Pixel coordinate grounding data →
┌────────

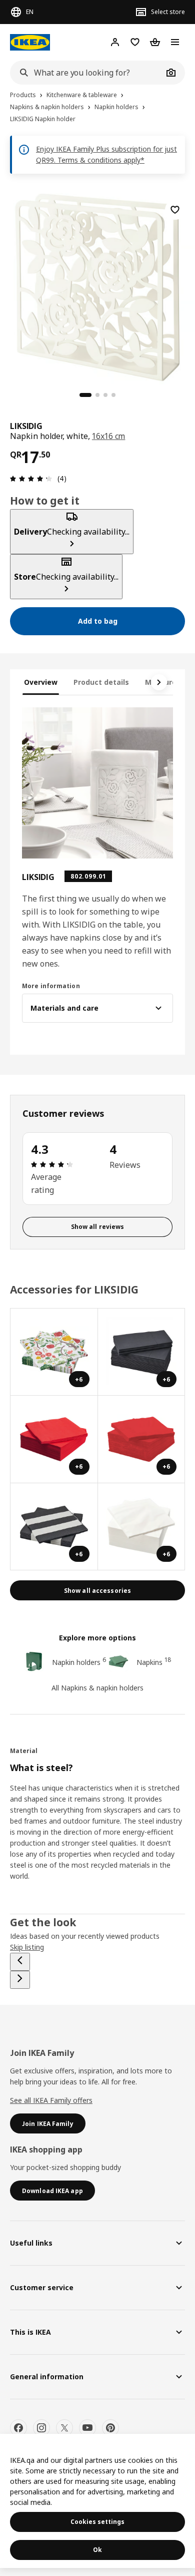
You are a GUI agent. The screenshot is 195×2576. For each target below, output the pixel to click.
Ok (97, 2549)
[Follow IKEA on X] (64, 2427)
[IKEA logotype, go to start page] (30, 42)
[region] (97, 286)
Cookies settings (97, 2521)
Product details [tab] (101, 682)
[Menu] (175, 42)
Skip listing (27, 1947)
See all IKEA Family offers (51, 2100)
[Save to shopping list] (175, 210)
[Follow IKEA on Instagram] (41, 2427)
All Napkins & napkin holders (98, 1687)
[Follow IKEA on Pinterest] (110, 2427)
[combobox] (86, 73)
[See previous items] (20, 1962)
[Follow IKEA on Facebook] (18, 2427)
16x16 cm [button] (109, 436)
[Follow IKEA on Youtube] (87, 2427)
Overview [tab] (41, 682)
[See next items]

└────────

Task description → State the number of lines in the preceding entries that include the word "IKEA". Provide nothing else.

Output below → 7